■ AIM OF THE TASK:
Copy out all of the records. Keep every word exact.

[Recorded data]
----

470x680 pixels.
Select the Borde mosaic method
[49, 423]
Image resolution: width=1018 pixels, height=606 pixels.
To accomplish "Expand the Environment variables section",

----

■ EXERCISE RESULT:
470x680 pixels.
Select the Borde mosaic method
[49, 423]
Image resolution: width=1018 pixels, height=606 pixels.
To accomplish "Expand the Environment variables section",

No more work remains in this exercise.